Data analysis with AI: how to measure the effectiveness of employee communication
In today’s organizations, the intranet is a fundamental internal communication tool. However, simply having content isn’t enough to guarantee its effectiveness. What’s crucial is regular data analysis, which allows you to precisely evaluate what works and what needs improvement. This is where artificial intelligence comes in. In this article, we’ll explore how, with AI support, you can effectively analyze intranet data, turning numbers and statistics into actionable recommendations.
Data analysis with AI – the crucial preparation phase
Every effective data analysis with AI starts with careful data preparation. Intranet data should include information about employee activity, for example, how many times an article was viewed, how long users stayed on a page, and how often different sections were used. The easiest way to export such data is from analytics tools like Workai Analytics, in CSV or Excel format.
When preparing data, make sure it’s well-organized, with titled columns, view counts, reading times, and publication dates. This structure allows AI to quickly understand the context, leading to better quality insights.
Feeding data into AI step by step
Once your data is ready, you can share it directly with a tool like ChatGPT. In practice, this means pasting part or all of your table and adding a detailed instruction. The more precise your question, the more useful the answers you’ll get.
For example, if your goal is to identify which content is worth continuing, you might ask:
„Based on the intranet data below, indicate the three most-read articles from the last quarter. Briefly explain what might have driven their popularity.”
The result will be a quick summary of what especially interests your employees, along with suggestions for future content.
Asking the right questions
AI can help provide highly specific insights, provided you frame your questions correctly. For instance, if you notice a drop in engagement in the news section, your question might be:
“Analyzing the article view data from the last three months, do you notice any trends? Suggest actions we could take to increase interest in intranet publications.”
Another valuable question could be:
“Which topics covered on the intranet in the last quarter generated the most engagement (reading time and clicks)? List them with brief explanations.”
You can also ask for a time-based summary, such as:
“Based on the data I provided, what is the best day of the week and time to publish new content on the intranet?”
Such responses allow you to optimize your publishing schedule and improve communication effectiveness.
Ongoing support in monitoring content
Thanks to AI, data analysis on the intranet doesn’t have to be a one-time action.
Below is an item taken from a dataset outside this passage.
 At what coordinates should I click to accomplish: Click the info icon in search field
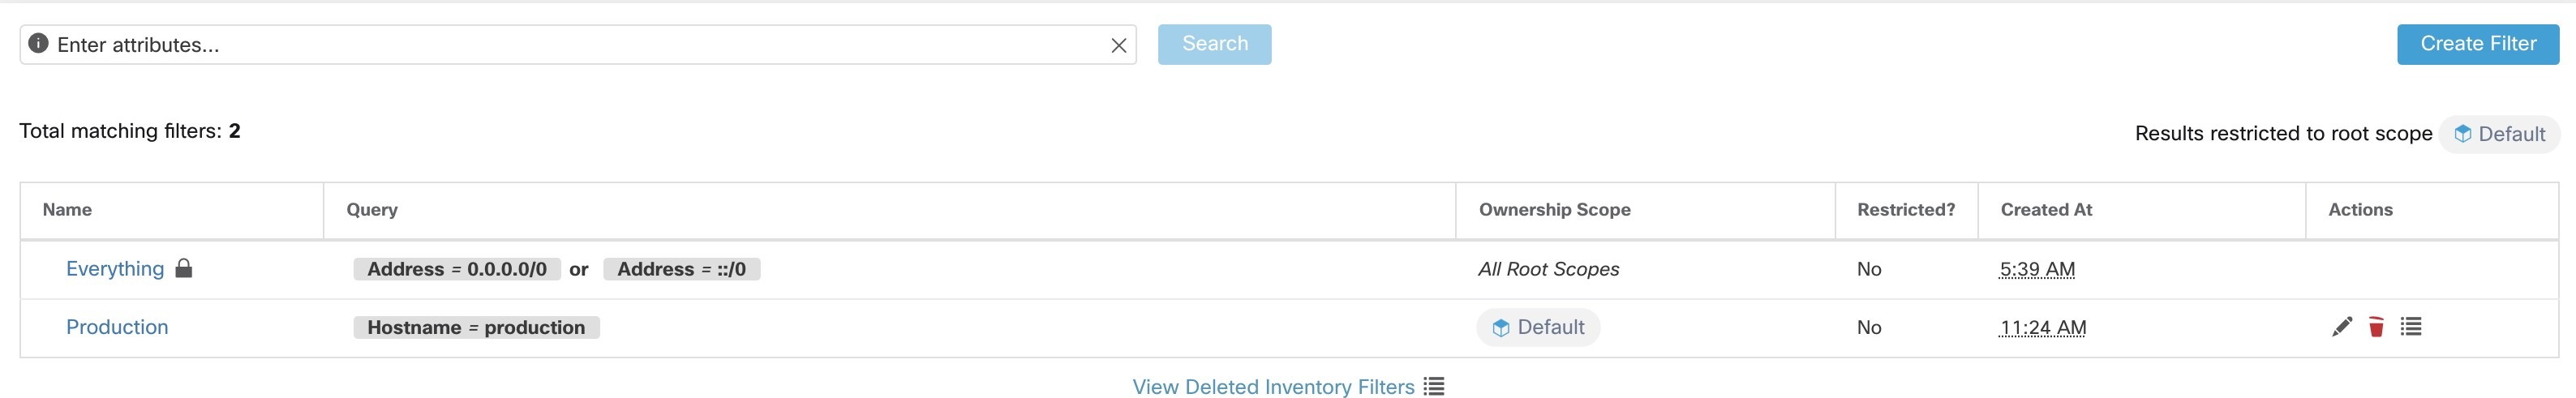tap(38, 43)

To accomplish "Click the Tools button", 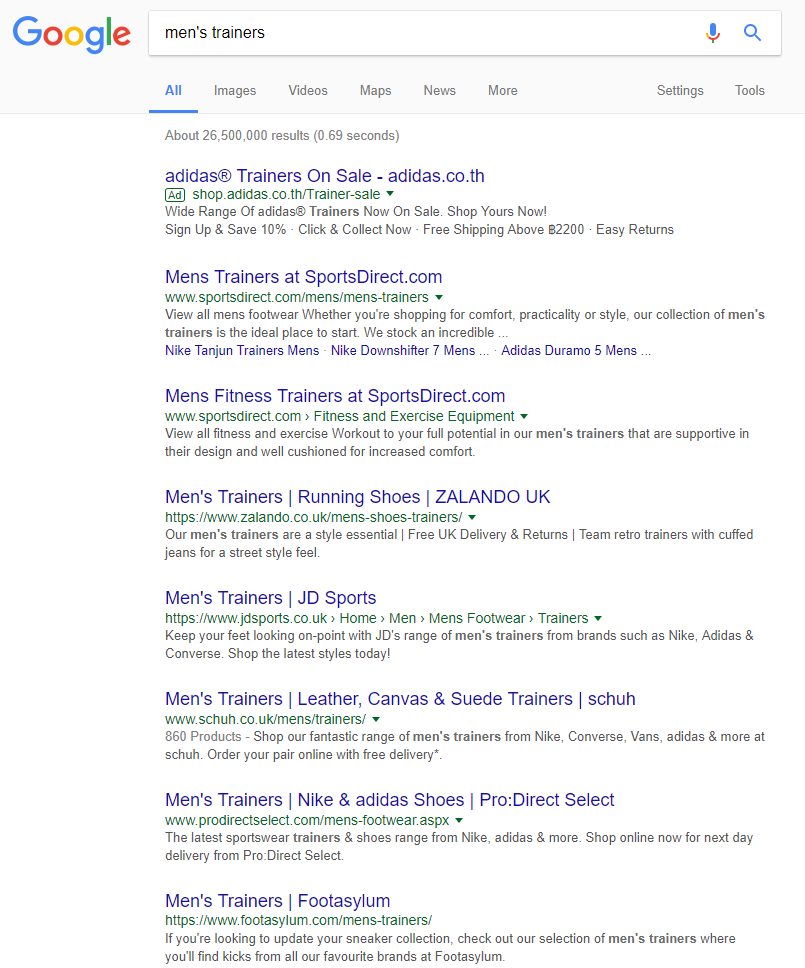I will tap(749, 90).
You can easily automate this process by regularly asking AI for fresh recommendations. For example, you might share article view statistics weekly and request updated suggestions for upcoming publications.
A sample prompt you can use regularly:
“Analyzing the latest article readership data, suggest three topics we should cover in the next newsletter or on the intranet homepage. Include topics that have gained popularity recently.”
This approach helps you quickly capture shifts in employee preferences and dynamically adjust your communication to current needs.

Supporting the interpretation of qualitative data
AI can analyze not only numbers but also help interpret qualitative data, like comments, opinions, or employee feedback. For example, you might copy a few comments from under an article or feedback survey responses into ChatGPT and ask for sentiment analysis, such as:
“Asses the sentiment of comments under the latest article about hybrid work. Provide conclusions that can help us improve future communication on this topic.”
This gives you a quick overview of whether the content generated positive reactions or sparked concerns, allowing you to adjust future messaging.
Example use cases
Data analysis with AI is increasingly used by companies to evaluate the effectiveness of newsletters and tailor content to real employee needs. For instance, one organization noticed a drop in newsletter open rates and lower audience engagement. After analyzing the data, AI revealed that repeatedly covering the same topics decreased interest. By introducing more diverse content and testing new formats, such as video summaries or interactive elements, the open rate increased by several percentage points.
Another use case is optimizing send times. In one company, AI analyzed historical data and found that newsletters sent on Wednesday mornings performed significantly better than those sent on Mondays or Fridays. Adjusting the schedule helped improve open rates and reach.
AI can also support evaluating content structure. In one case, the system noticed that longer articles at the end of the newsletter were often skipped. After reordering the layout and adding short summaries at the beginning, click-through rates in less popular sections increased substantially. Thanks to such analyses, organizations can continuously optimize their newsletters, better align with employee expectations, and improve internal communication effectiveness.
Summary
Data analysis with AI enables quick, data-driven decision-making, improving corporate communication efficiency. By asking precise questions, you can easily translate data into practical recommendations, leading to more targeted and engaging internal messaging. Remember, AI doesn’t replace the communicator, but it greatly strengthens their capabilities.
When used properly, AI turns intranet data analysis into a regular, simple, and highly effective task. Start using these capabilities today and watch how your company’s communication evolves.